AMIA tells ONC not to lose focus on interoperability standards

The informatics group calls for dedicated roadmap for standards, including a framework for how multiple standards should fit together to support data exchange.
By Mike Miliard
02:49 PM

The American Medical Informatics Association has called on National Coordinator for Health IT Donald Rucker to update the Nationwide Interoperability Roadmap and work toward a stronger infrastructure to support health IT standards.

In response to ONC's request for feedback on its Interoperability Standards Advisory, AMIA made the case that more consistent standards are essential to fostering more widespread data exchange and analytics.

[Also: The biggest interoperability holdup? There's no business case for it]

"While recent enhancements to the content and presentation of the ISA have improved the capacity for stakeholder debate, there remains a need for unbiased, strategic leadership on the current status and future direction of health IT standards," AMIA said. "We believe this leadership is best derived from private sector experience, with public investment and convening."

AMIA doesn't critique specific standards, but instead argues that any standards referenced in the ISA should be used "consistently and prudently towards the goal of interoperability."

In addition, it requests that ONC develop a dedicated roadmap for standards, including a framework for how multiple standards should fit together to support data exchange.

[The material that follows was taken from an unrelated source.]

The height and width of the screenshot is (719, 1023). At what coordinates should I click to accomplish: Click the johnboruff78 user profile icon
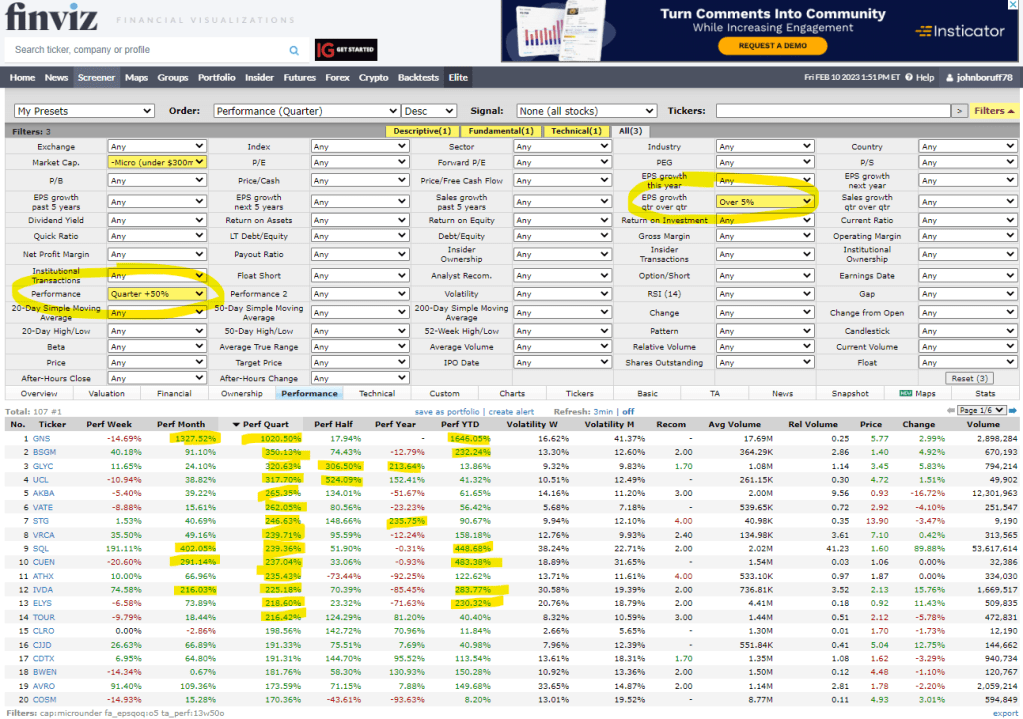pyautogui.click(x=947, y=78)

"As you are aware, health IT standards influence and enable capabilities for analytics and knowledge application in this information-intensive era of healthcare delivery," AMIA wrote in its letter to Rucker. "Increased capacity and ubiquitous use of analytics and knowledge-based treatments, in turn, increase the efficiency and effectiveness of healthcare, with great benefit to patients, payers, and public health.

"However, despite the critical role of standards in system interoperability and data exchange, as well as widespread recognition of their importance, the uptake of standards in healthcare is varied and incomplete," AMIA said. "Substantial variation across implementations hampers true semantic interoperability. Multiple coding systems exist, with overlapping content and different structures that are dynamic, voluminous, complex to implement, and difficult to compare.

"Proprietary, idiosyncratic, and custom coding systems remain in many organizations. There are competing standards for certain content areas, while gaps remain in others. There is no shared understanding for how multiple domain standards should be used to support the spectrum of activities across biomedical research, care delivery, and public health, leading to variation in how data are transformed from local coding systems to national standards and vice versa. There is also a gap in defining clinical standards that can be used interchangeably with basic research standards, limiting translational use of research discoveries."

AMIA pointed out that ONC’s Certification Program has focused on testing whether IT systems use a specific standard, rather true interoperability testing – which would test both the sending and the receiving of information.

It also called for public support for standards development, with "sufficient and sustained investment by the federal government" for the development, management, testing and maintenance of IT standards.

"Innovation depends on interoperability, and interoperability depends on the use of quality standards," said Doug Fridsma, MD, AMIA's president and CEO. "To make the ISA impactful we need an overarching framework, similar to the Internet Protocol stack. Once established, this standards framework will enable the private sector to innovate in all directions."